On a recent podcast, Chou said there was little of evidence to support the use of opioid medication.

DR. ROGER CHOU

“The impact of prescription opioids in terms of mortality and substance use disorder and all the other things that come along with it have really been quite staggering.  We have more evidence that the benefits of opioids are really not as large as we’d like them to be. In most studies, they’re actually quite small and often clinically insignificant,” he said.

Chou also claimed in the May 2019 interview that the opioid hydrocodone was “the number one prescribed drug in the United States and has been for many years.” That statement is false. Since 2011, hydrocodone prescriptions have fallen dramatically – as they have for all opioids -- and it is now the fifth most widely prescribed drug in the U.S., ranking behind cholesterol, thyroid and blood pressure medications.

Public Comment Period Ends

On Tuesday, the AHRQ ended a 30-day public comment period on its draft report. Unlike other federal agencies that routinely seek public comments in the Federal Register, the AHRQ only accepted comments on its website. The agency did little to publicize the draft report outside of a mass email to 100,000 subscribers notifying them the report was available for comment. 

One critic who had a chance to see the AHRQ’s review of over 150 opioid studies said it was filled with errors, biases and cherrypicked research – much like the CDC guideline that Chou co-authored.

“In laymen’s terms, AHRQ and CDC have been caught with their fingers on the balance scales, in a deliberate and unconscionable effort to bias public policy against the use of opioid therapies regardless of the medical evidence,” Lawhern said in a written public comment.  “CDC violated its own research standards by failing to explicitly acknowledge that the medical evidence for alternatives to opioids is no stronger than for opioids. Now AHRQ proposes to compound that lack of public transparency by doubling down on a false narrative.”

Although voluntary, the CDC’s dose recommendations have been widely misapplied by insurers, pharmacies, doctors, and federal and state regulators – who have adopted the guideline as policy or even law — and used it as an excuse to abruptly cutoff or taper patients on opioids.

“We are concerned that the AHRQ review may have similar unintended consequences,” the American Medical Association said in a letter to the agency. The letter points out that most opioid overdose deaths are caused by illicit fentanyl and other street drugs, not prescription opioids.

We would suggest that AHRQ publish the list of all those involved in any aspect of the report... to help remove any perception of potential conflict.
— Dr.

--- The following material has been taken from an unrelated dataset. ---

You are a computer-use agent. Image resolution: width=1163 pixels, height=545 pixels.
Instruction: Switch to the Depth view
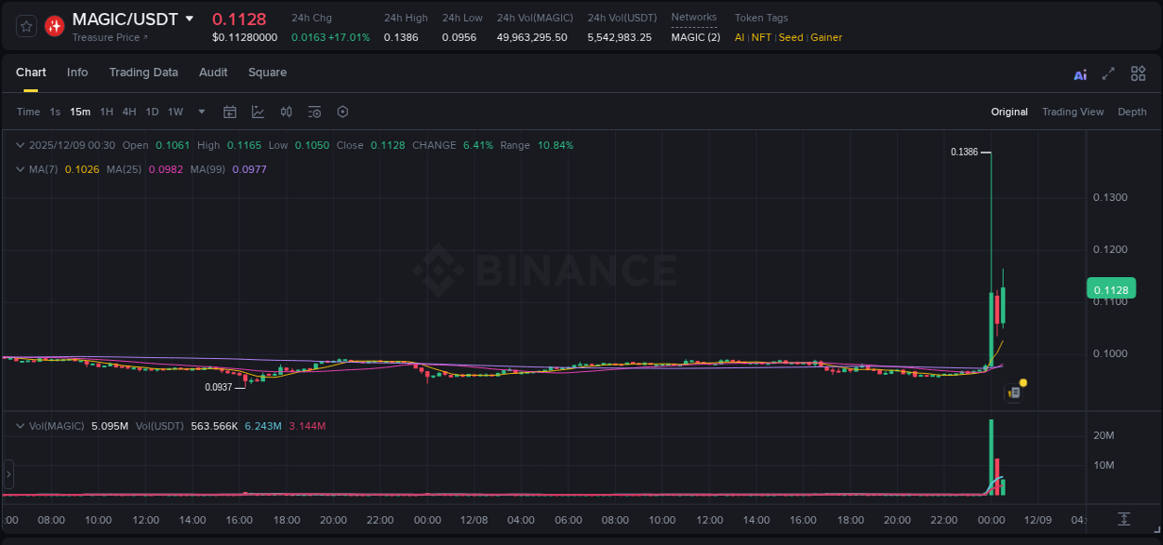[1131, 112]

James Madara, AMA

“The AMA urges the AHRQ to clarify that the review does not support a conclusion that the epidemic of opioid-related overdose deaths is due to efforts to treat patients with chronic pain or cancer pain, or to manage pain for patients receiving hospice or palliative care,” said Dr. James Madara, the AMA’s Executive Director and CEO. “The AMA further urges the AHRQ to clarify that this review should not be used to justify or support reductions in opioid therapy for patients with acute, chronic, palliative, cancer-related or other pain when clinically indicated by the patient’s physician.”

The AMA’s letter also urged the AHRQ to publicly identity everyone the agency consulted with before its final report is released.

“We would suggest that AHRQ publish the list of all those involved in any aspect of the report during the comment period to help remove any perception of potential conflict,” Madara wrote.